If the agreement provides that the restrictive covenant is an agreement independent of other provisions of the contract and that an employer breach does not constitute a defense to the employer's enforcement of the noncompete, it will be harder for the employee to argue that the employer's breach excuses compliance.
In some states, courts have ruled that an employer that has materially breached a contract and is seeking to enforce a noncompete is not entitled to relief. Facts will be critical to the outcome, and a minor breach likely will not excuse compliance.
What if there is no noncompete? In some instances, physician anesthesiologists may not have a written employment agreement or their agreement may not have a restrictive covenant. Such physicians should be aware they may have a duty of loyalty to the employer under common law and that such duty may be breached if the physician solicits the facilities at which the employer provides services or other employees.
The duty of loyalty may limit an employee's actions while the employee is planning to compete in the future.
Other issues. The following are other points that physician anesthesiologists should consider.
Is the noncompete mandated by the group's agreement with a facility? If the hospital at which the group provides services requires that the group and its physician anesthesiologists not compete with the hospital and that the restriction apply to group employees even after they terminate employment, the group will have little flexibility to negotiate.
What about independent contractors? Can anesthesia practices impose a noncompete on an independent contractor?
Noncompetes are more commonly associated with employment, but a practice may well want protection from an independent contractor.
A noncompete would be a factor in assessing whether or not the individual is properly classified as an independent contractor.
Under what circumstances can the noncompete apply for longer than the stated period?
The time period of the noncompete may be “tolled” by breach of the noncompete. A noncompete restriction frequently is drafted to apply for a period of time extending from the later of 1) the termination of employment or 2) the entry of judgment enforcing the noncompete.
Does the community's need for anesthesia services outweigh the enforcement of the noncompete agreement? If so, does the need only mean that a court will not enforce the noncompete but will leave open the potential for the physician to be liable for damages?
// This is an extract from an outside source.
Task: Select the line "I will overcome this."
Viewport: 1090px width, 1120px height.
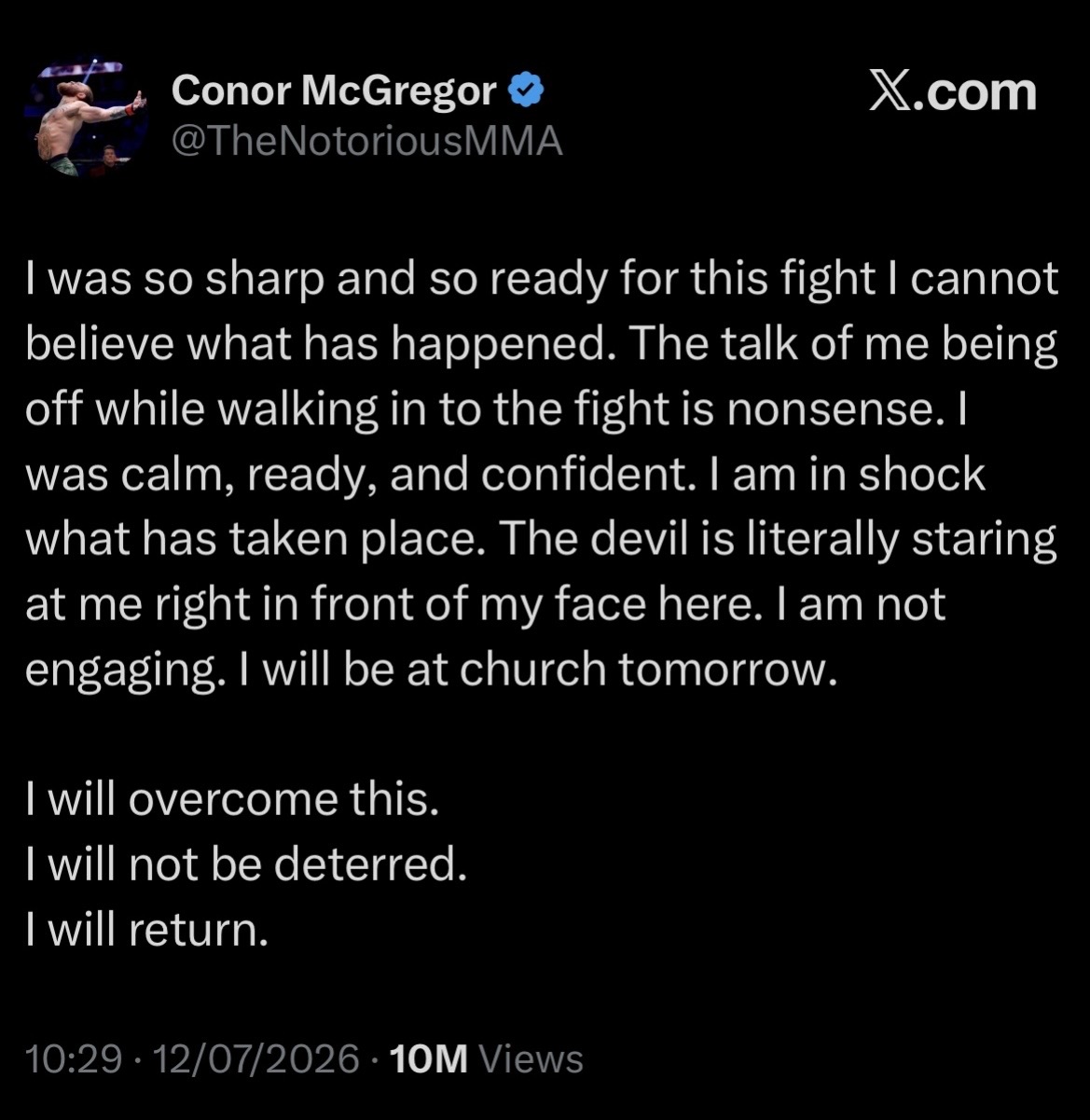Action: click(232, 799)
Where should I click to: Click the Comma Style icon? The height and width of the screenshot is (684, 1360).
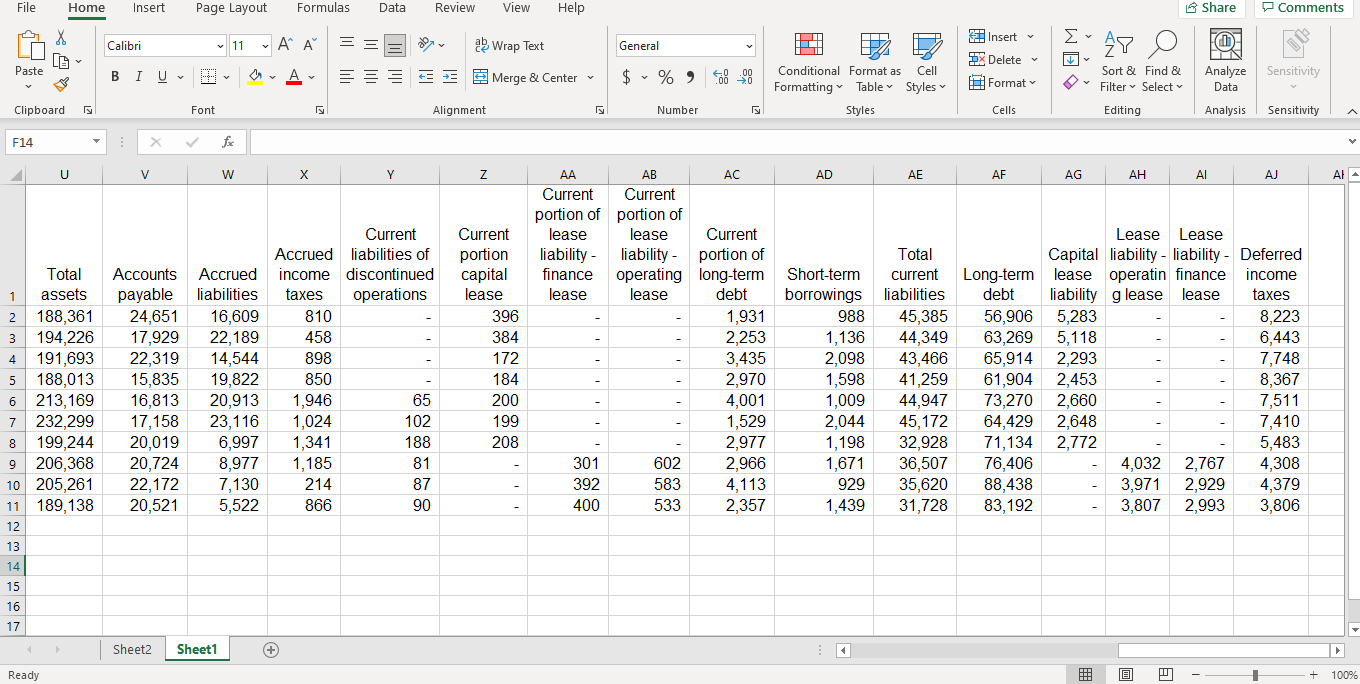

Negotiating noncompetes. An anesthesia group employer is unlikely to negotiate the terms of a noncompete with an individual physician if all members of the group have agreed to the restriction. A part-time employee or independent contractor may have more leverage. A prospective employee may want to narrow other related provisions, such as the locations to which the noncompete applies, the length of time the employee must work at a location (other than the primary assigned location) before a noncompete applies, and circumstances in which the noncompete does not apply (e.g., if the employer breaches or if employment terminates due to termination of the group's facility agreement).
Summary. In the end, whether a noncompete is good (protecting the anesthesia practice) or bad (limiting an individual physician anesthesiologist's post-employment opportunities) depends on the perspective of the person asking the question. Understanding the scope of the restriction and whether it is likely to be enforceable can better position physician anesthesiologists to assess their post-termination options.